Here I’ve started it:
Unfortunately, my VM still has the network interface defined for my VirtualBox environment and then I have no way to connect to it. I hope that this feature will evolve to also export virtual network interfaces.
I have not seen any way to open a terminal on console. The only thing I can do is take snapshots of it:
Ok, so there’s a problem way before the network interfaces. My VM from Oracle VM VirtualBox (aka VirtualBox) now starts on Oracle VM (aka OVM) and besides the similar marketing name, they are different hypervisors (OVM running XEN). Probably a driver is missing to access block devices and maybe this Bug 21244825.
That’s probably all my tests on this until the next version. It is currently not easy to have a VM that can be started on different hypervisors and network environment.

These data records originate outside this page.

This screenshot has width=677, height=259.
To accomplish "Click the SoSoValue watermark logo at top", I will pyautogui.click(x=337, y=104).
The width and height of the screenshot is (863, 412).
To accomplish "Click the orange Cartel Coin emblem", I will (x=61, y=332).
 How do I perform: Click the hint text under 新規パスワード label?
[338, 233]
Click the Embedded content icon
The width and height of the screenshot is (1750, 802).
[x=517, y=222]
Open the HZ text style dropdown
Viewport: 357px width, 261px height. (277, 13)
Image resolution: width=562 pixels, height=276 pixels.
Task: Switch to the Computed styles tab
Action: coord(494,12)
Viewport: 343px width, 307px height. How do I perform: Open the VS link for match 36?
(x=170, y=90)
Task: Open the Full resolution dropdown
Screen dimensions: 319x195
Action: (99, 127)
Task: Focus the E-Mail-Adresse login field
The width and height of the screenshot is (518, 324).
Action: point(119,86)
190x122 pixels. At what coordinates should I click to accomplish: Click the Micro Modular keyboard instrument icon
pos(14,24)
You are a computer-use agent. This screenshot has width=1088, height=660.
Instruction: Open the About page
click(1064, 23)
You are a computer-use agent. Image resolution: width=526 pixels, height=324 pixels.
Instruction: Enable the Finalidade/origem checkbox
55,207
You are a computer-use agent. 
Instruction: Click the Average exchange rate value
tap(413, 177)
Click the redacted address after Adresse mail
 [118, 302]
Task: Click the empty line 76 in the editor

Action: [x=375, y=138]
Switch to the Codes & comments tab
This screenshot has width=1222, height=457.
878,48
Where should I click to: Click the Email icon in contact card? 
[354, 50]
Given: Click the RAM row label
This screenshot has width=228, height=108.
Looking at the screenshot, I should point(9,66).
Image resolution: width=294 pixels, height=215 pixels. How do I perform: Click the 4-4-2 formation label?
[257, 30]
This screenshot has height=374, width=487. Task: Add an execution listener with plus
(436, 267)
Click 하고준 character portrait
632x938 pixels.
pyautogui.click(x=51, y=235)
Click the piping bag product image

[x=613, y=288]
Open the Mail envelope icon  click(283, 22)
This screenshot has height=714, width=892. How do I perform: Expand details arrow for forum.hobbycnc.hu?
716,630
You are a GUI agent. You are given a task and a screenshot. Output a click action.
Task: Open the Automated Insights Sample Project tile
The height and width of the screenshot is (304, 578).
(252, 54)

Nothing very special here. Moving a VM from one hypervisor to the other is not an easy thing, but it is a good idea. And I hope that the integration into Oracle Cloud will be easier in the future with virtual disk and network interfaces. For the Oracle Cloud, it will be nice to have access to the console, but at least a screenshot may help to troubleshoot.
Hi Franck,
this issue is expected because you are moving from one hypervisor to an other one. This problem is not part, for example, of our Templates we have for Oracle Linux where the issue has already been addressed. By seeing the pictures you shared it seems that the kernel is not able to get access to the storage (vdisk) maybe due to a missing driver; a possible w/a to this could be to:
Edit your dracut.conf on the VM (best on source but you could do this also on target and add:
then rebuild initrd/initramfs (dracut -f) before exporting the VM. Thanks
Simon
Hi Simon, Thanks, I’ll try that. Regards, Franck.
Hi, do you have the possibility in Oracle Cloud to improve your imported ova up to 128 vcpu and 256GB ram?